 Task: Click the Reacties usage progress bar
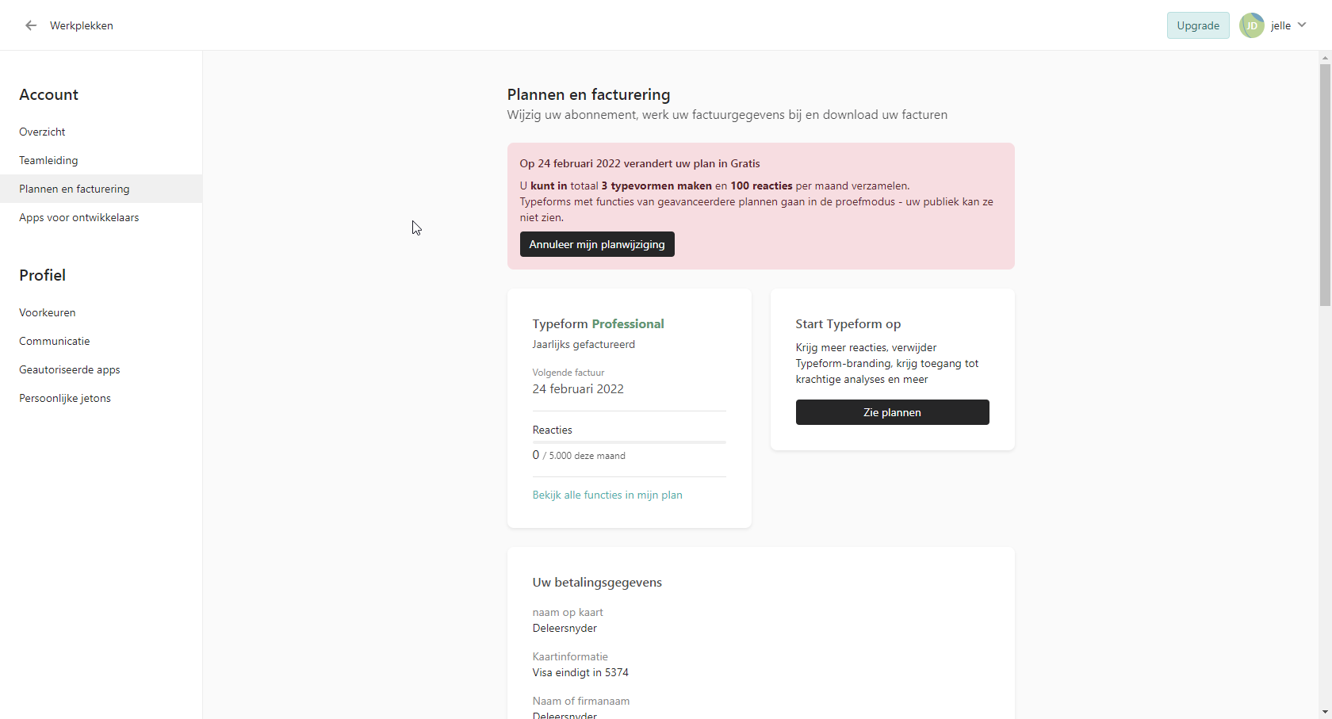pyautogui.click(x=630, y=442)
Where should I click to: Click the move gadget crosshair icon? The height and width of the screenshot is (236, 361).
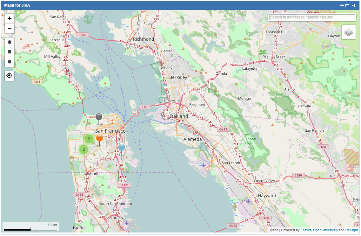point(342,5)
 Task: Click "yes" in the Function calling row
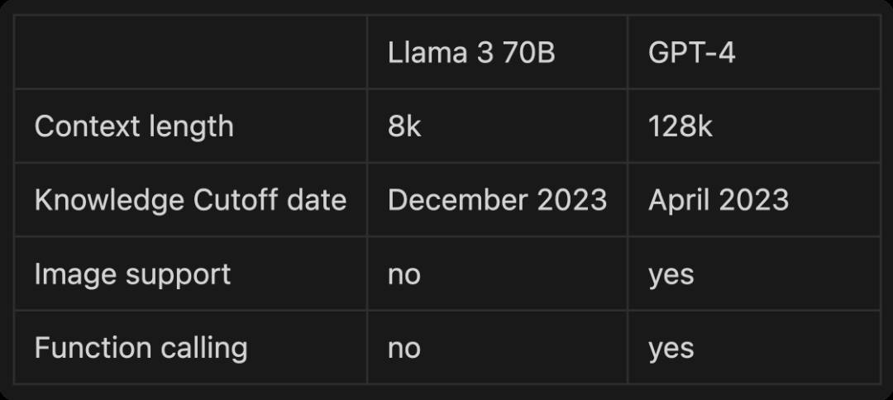(671, 349)
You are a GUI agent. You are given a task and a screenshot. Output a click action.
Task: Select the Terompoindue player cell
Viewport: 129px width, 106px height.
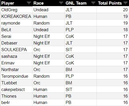tap(16, 76)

══════

Problem: Copy everything in the listing above exactly except the pictures.

Reply:
 Task: Click the Reacties usage progress bar
pyautogui.click(x=630, y=442)
Where should I click to: Click the move gadget crosshair icon? The height and width of the screenshot is (236, 361).
point(342,5)
 Task: Click "yes" in the Function calling row
(671, 349)
You are a GUI agent. You are given a task and a screenshot. Output a click action.
Task: Select the Terompoindue player cell
Viewport: 129px width, 106px height.
tap(16, 76)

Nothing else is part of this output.